GIVEN INSTRUCTION 1: Please copy out the forum thread, everything from "I think he meant" down to "sure how much.".
GIVEN INSTRUCTION 2:
Answer these questions from the forum thread:
(a) If a Rockets game is not scheduled on CCTV-5, where will it most likely be shown?
(b) According to PPStream's FAQ, what is the outbound TCP connection limit on Windows XP SP2?
(c) How many points are mentioned in the post about McGrady?

EXCERPT TO READ:
_____

Sorry to hear that the downloading of it always froze ur computer,pretty weird.


----------



## kisstherim (Jul 15, 2004)

TracywtFacy said:


> yeh but I've got a download cap on my broadband and don't want to go over


u don't need to worry bout that.Actually u won't download anything into ur hard drives when using this kind of softwares, all the operations r in the "memory" of ur computer.


----------



## Hakeem (Aug 12, 2004)

I think he meant that his service provider only allows him to download a certain amount every month. Streaming does count towards that, but I'm not sure how much.


----------



## Cornholio (Feb 13, 2005)

Can I change the options to english in ppstream???


----------



## kisstherim (Jul 15, 2004)

cornholio said:


> Can I change the options to english in ppstream???


I guess not.


----------



## Cornholio (Feb 13, 2005)

kisstherim said:


> I guess not.


I'll just try to guess what they mean, then:biggrin:
Thanks


----------



## HeinzGuderian (Jun 29, 2004)

Im going to have to try this. Thanks.


----------



## kisstherim (Jul 15, 2004)

Instructions of pplive/ppstream from Clutchfans



> Most of you already know of a program called pplive, which shows cctv-5 at a good quality and good stream.
> 
> There is another program called ppstream, this program has both cctv-5 and nbatv streaming live, and others such as Star Sports (if the Rockets game is not scheduled to be on CCTV-5, then it will most likely be on Star Sports.)
> 
> ...





> According to PPStream's FAQ, if you use Windows XP SP2, you may need to apply a patch to remove the outbound TCP connection limit (10). The following link provides more information. http://www.speedguide.net/read_articles.php?id=1497.
> 
> PPLive and PPStream perform a lot better on my computer after removing the limit.


----------



## ivanpei (Oct 22, 2005)

My media player classic pops out then jams. Any solutions?


----------



## Stat O (Mar 17, 2005)

I think I love mcgrady :banana:

35 points...that's amazing


----------



## Demiloy (Nov 4, 2005)

Just wondering: Is all of this strictly legal?


----------



## Pimped Out (May 4, 2005)

Demiloy said:


> Just wondering: Is all of this strictly legal?


yeah, the chinese network buys the right to the game, and instead of a simple broadcast over airways, they send a streaming broadcast over the internet. thats how i understand it.


----------



## kisstherim (Jul 15, 2004)

Demiloy said:


> Just wondering: Is all of this strictly legal?


Maybe it's not so *strictly* legal in HK and Singapore, but I guess u don't need worry bout being arrested for this. :biggrin: As far as I know,there r lots of Hkers using this to catch NBA games.
But I advise u check it out in the HK local laws, I heard there r some HKers having been punished recently for using Bittorrent softwares? :angel:


----------



## kisstherim (Jul 15, 2004)

_____

SUPPLIED ENTRIES:
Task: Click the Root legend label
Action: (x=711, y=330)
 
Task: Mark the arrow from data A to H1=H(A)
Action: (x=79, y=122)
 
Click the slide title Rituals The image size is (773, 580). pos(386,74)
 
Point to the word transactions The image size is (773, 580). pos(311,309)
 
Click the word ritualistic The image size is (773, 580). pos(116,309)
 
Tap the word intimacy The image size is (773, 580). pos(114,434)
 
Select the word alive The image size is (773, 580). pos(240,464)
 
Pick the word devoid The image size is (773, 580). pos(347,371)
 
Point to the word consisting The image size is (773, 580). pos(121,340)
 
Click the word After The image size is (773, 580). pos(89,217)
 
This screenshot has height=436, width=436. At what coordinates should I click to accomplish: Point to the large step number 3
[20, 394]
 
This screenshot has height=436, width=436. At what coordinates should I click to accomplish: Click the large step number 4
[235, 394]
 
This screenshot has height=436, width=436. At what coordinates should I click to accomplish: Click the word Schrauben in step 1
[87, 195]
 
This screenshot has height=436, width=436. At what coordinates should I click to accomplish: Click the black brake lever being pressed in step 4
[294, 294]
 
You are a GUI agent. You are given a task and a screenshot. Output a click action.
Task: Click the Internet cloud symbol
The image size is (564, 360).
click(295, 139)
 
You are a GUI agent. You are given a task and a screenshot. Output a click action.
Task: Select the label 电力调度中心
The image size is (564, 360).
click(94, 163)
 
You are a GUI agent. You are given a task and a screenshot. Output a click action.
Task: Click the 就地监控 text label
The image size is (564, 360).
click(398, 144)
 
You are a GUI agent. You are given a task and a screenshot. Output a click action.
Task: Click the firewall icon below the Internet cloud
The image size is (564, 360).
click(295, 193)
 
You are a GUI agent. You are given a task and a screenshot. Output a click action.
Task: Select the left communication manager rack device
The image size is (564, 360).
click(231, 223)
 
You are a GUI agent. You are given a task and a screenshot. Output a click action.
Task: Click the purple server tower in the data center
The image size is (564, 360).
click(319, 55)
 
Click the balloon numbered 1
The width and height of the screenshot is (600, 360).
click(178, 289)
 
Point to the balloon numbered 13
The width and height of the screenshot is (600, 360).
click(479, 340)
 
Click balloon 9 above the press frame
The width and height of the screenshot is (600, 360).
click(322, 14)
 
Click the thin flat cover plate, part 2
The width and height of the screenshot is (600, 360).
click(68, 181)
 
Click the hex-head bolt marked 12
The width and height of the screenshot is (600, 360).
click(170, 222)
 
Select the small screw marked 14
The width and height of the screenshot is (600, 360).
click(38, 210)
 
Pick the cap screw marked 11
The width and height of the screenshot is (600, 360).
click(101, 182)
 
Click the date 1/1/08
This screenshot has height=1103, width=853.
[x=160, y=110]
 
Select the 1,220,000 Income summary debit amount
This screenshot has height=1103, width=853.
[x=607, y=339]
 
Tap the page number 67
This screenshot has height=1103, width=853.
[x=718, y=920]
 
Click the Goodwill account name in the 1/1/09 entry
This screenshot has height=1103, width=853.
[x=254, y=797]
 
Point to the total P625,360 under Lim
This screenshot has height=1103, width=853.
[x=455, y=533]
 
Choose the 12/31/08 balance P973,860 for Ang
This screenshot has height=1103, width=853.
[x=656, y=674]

_____

EXPECTED ANSWER 1:
I think he meant that his service provider only allows him to download a certain amount every month. Streaming does count towards that, but I'm not sure how much.

EXPECTED ANSWER 2:
(a) Star Sports
(b) 10
(c) 35